- [The task]
Begin at the line of the listing below that has "Click the red Stop Site square icon" and stop after the line that has "This screenshot has width=1077, height=744.". Reproduce those lines with "Stop Site" switched to "Start Site" and everything else unchanged.

- [Source data]
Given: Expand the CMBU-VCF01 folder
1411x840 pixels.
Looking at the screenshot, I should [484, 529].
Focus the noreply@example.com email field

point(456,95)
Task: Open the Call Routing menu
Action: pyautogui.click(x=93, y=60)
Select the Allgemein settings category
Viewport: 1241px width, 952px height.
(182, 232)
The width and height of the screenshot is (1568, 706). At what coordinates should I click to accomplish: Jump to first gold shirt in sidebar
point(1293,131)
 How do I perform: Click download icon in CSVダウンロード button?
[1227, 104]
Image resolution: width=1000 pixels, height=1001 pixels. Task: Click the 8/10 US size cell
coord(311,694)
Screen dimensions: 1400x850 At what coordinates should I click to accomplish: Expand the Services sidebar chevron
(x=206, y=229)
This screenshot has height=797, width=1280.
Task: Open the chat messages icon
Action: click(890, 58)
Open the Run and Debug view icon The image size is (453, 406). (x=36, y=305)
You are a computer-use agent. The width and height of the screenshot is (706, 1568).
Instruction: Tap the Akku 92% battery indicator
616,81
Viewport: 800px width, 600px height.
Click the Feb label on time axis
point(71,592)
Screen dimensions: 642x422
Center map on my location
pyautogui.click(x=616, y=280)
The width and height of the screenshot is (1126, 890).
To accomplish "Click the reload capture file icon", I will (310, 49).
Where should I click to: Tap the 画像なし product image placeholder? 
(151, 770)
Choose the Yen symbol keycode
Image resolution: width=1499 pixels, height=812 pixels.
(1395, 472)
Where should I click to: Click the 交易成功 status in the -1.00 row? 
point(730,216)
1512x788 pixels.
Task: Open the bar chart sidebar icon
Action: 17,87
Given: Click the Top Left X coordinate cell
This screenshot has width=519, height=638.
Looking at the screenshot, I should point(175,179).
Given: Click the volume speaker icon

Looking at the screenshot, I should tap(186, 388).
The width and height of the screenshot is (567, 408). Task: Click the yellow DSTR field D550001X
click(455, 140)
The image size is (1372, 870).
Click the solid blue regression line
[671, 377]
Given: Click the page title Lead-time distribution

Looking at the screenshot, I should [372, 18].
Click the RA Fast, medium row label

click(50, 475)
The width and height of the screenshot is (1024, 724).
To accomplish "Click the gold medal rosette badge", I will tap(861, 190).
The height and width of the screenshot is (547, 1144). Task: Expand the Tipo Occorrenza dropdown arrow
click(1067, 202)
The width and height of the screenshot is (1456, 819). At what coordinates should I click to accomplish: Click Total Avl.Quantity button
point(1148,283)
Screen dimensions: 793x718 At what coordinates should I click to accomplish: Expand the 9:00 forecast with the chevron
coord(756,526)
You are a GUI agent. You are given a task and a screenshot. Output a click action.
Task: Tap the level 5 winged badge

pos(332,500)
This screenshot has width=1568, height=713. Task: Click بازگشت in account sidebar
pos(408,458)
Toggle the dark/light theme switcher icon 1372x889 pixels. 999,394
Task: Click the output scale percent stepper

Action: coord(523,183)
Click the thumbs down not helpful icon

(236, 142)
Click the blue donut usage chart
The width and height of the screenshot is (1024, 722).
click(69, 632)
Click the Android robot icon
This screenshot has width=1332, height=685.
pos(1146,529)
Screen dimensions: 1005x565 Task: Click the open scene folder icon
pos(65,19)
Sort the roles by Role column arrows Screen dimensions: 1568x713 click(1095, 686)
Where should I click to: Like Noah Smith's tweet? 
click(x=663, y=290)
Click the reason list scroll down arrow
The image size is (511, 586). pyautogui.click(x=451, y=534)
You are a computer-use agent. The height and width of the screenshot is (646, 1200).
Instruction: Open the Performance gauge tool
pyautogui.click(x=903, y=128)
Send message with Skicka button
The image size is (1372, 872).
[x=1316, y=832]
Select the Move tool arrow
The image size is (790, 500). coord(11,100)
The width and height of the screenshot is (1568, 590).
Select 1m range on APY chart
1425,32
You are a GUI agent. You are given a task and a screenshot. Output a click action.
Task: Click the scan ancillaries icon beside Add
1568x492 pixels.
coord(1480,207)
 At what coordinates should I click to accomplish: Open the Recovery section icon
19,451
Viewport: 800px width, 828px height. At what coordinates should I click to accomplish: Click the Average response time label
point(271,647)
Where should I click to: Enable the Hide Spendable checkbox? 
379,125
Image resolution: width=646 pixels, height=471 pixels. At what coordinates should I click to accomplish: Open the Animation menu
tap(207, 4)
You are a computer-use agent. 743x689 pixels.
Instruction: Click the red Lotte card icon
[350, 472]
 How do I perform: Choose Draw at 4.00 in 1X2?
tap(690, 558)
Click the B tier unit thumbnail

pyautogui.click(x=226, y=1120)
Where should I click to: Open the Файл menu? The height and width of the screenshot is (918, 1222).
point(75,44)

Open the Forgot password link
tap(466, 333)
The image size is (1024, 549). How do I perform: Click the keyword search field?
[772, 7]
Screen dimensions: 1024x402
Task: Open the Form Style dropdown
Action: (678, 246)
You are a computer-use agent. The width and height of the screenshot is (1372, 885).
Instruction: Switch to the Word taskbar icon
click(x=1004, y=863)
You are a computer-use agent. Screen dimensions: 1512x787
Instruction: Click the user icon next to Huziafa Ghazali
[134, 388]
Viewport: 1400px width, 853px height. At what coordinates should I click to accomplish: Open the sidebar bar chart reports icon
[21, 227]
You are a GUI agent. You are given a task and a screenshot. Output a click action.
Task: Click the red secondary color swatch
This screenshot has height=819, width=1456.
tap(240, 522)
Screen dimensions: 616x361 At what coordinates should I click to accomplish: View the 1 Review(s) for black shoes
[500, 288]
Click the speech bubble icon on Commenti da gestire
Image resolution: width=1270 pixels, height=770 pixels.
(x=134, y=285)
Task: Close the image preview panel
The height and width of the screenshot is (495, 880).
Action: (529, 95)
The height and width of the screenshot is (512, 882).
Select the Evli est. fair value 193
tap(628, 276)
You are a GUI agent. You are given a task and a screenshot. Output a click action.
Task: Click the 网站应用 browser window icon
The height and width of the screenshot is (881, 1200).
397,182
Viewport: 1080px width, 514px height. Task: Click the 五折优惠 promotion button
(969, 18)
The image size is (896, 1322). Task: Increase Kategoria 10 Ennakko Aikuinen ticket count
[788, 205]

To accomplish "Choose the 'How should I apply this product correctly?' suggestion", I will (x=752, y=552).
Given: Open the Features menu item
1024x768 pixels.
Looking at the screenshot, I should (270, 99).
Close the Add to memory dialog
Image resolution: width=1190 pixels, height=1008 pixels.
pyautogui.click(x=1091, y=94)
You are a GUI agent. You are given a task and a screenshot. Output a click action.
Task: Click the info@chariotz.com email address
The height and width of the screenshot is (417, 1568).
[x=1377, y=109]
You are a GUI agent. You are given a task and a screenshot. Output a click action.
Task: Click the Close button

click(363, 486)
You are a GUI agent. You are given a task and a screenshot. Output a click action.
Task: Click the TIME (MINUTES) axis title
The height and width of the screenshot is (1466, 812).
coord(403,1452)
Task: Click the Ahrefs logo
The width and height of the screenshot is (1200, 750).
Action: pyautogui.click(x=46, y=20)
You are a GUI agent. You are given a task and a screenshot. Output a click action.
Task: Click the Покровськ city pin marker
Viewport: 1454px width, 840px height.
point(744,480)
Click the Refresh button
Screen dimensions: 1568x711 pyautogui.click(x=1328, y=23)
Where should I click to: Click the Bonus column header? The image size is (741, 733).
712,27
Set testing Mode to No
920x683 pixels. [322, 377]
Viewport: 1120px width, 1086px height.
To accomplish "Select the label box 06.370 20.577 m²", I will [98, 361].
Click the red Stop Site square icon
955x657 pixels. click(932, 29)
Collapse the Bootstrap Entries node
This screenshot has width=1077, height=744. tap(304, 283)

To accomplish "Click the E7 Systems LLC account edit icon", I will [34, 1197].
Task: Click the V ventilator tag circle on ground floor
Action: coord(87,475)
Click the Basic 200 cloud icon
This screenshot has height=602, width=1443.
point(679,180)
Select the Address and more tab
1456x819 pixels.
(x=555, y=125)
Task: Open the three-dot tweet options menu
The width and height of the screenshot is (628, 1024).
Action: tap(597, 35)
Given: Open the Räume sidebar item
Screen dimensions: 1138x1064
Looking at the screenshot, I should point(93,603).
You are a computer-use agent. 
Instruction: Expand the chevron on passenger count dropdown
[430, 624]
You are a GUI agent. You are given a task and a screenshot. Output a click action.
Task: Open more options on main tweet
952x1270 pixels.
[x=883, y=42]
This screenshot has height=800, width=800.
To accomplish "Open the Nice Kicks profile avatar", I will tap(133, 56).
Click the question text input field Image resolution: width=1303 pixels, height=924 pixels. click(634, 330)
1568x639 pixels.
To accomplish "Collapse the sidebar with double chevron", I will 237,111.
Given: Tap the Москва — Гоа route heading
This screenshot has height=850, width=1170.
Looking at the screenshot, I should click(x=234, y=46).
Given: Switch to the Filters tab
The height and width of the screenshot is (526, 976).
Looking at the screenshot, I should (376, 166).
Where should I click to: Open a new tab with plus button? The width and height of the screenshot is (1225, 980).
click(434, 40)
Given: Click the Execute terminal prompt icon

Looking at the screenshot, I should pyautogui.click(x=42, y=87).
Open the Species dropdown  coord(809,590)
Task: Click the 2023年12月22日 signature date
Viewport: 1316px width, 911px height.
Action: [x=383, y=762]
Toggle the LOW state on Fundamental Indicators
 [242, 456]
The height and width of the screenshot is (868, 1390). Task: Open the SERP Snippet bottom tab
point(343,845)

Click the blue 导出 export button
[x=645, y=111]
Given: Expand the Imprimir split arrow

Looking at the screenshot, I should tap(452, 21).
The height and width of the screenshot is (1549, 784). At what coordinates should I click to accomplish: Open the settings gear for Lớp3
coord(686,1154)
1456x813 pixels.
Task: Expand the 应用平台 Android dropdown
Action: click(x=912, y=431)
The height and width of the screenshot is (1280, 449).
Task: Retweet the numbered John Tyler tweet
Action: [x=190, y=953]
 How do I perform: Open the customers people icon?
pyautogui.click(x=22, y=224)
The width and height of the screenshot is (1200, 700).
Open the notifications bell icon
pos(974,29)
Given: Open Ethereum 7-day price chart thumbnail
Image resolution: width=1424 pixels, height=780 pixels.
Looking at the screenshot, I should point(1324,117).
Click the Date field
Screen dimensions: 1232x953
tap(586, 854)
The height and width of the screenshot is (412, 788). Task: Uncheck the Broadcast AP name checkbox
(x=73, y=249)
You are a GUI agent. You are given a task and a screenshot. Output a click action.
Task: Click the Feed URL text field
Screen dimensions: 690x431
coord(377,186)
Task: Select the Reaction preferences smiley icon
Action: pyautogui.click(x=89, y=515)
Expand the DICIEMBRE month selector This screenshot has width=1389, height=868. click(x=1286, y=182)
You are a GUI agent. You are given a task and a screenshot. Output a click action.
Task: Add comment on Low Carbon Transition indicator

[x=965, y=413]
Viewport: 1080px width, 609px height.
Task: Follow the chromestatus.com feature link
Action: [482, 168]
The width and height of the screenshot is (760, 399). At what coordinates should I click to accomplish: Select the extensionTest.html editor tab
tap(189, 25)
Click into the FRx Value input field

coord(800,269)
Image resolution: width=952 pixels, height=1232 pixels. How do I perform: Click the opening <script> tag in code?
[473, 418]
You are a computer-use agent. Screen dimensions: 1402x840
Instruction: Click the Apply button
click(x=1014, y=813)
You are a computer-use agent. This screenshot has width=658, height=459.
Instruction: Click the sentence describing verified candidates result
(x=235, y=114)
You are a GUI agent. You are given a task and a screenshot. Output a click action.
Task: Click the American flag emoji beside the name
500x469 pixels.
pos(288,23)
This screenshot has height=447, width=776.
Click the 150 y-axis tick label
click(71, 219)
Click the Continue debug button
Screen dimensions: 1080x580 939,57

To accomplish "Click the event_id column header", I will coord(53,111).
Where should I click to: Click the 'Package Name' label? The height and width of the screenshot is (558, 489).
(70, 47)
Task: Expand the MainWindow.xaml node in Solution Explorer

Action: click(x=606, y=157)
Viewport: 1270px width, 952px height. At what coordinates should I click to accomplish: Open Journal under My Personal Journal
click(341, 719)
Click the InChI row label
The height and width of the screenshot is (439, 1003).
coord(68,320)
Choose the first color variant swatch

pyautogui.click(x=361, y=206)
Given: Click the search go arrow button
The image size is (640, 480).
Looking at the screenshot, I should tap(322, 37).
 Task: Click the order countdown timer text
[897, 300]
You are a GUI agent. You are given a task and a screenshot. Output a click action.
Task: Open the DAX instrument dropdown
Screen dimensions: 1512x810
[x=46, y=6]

- [Answer to the exercise]
Click the red Start Site square icon
955x657 pixels. click(932, 29)
Collapse the Bootstrap Entries node
This screenshot has width=1077, height=744. tap(304, 283)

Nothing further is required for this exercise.